Nelle pagine della circolare la commissione alla guida del Comune chiede invece che per i lavori di somma urgenza, che prevedono una deroga al codice antimafia, dovrà essere il «responsabile del settore competente» a dover «adeguatamente illustrare nel provvedimento amministrativo presupposto ai citati atti negoziali le ragioni dell’urgenza che hanno indotto l’amministrazione ad avvalersi della deroga di legge». Un invito ai dirigenti comunali, insomma, ad assumersi le proprie responsabilità. E da qui anche il successivo chiarimento per cui «la conseguente decisione circa la sussitenza di condizionamenti mafiosi a carico dei soggetti sottoposti alle verifiche antimafia, tali da impedire agli stessi di intrattenere rapporti giuridico-economici con la pubblica amministrazione, spetta in via esclusiva al prefetto». Vale a dire che non sono ammessi valutazioni personali ma ci si deve rifare a ciò che viene stabilito dalla prefettura di Palermo. Infine ai responsabili di settore del Comune di Mezzojuso viene chiesta una relazione semestrale.
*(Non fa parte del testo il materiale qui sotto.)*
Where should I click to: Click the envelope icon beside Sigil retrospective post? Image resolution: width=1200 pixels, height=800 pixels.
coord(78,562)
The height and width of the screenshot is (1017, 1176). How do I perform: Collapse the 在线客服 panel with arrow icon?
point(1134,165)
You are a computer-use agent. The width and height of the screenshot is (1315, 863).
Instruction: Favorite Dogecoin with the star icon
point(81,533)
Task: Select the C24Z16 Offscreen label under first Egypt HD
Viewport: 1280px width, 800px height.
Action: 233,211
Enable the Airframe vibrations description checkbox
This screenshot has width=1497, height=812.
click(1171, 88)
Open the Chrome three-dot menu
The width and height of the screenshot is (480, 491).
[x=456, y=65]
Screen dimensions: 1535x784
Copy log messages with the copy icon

Intanto promette già di far discutere la proposta, che si trova sulla nota piattaforma online change.org, di intitolare una piazza di Mezzojuso al padre delle sorelle Napoli. «I recenti fatti di cronaca che riguardano la comunità di Mezzojuso  si legge nella nota – ci spingono a dare chiari segnali di reazione come società civile. Intitolare a Totò Napoli la piazza prospiciente la sua abitazione può essere un gesto inequivocabile di solidarietà alle sue figlie ed un primo passo per un pieno ristoro della cultura della legalità». 

E’ proprio nella piazza Principe Corvino, infatti, che Salvatore Napoli ha esercitato per decenni la sua attività di geometra. Seppur mai condannato per mafia, su di lui grava però un’informativa dei carabinieri, risalente al 1970, che lo additerebbe come campomafia di Mezzojuso. Un’accusa tirata fuori più volte dal generale dei carabinieri in pensione Nicolò Sergio Gebbia e che comunque è stata già sconfessata dalla sentenza n°1767 del 1974, che ha condannato per ingiura colui che la sosteneva, ovvero Francesco Paolo Bonanno. Ecco perché la proposta online di intitolare una piazza online a Salvatore Napoli appare ulteriore fumo negli occhi. Anche perché finora ha raccolto appena quattro adesioni, tra le quali proprio quella dell’ex assessore alla Cultura e all’Istruzione Nicolò Gebbia.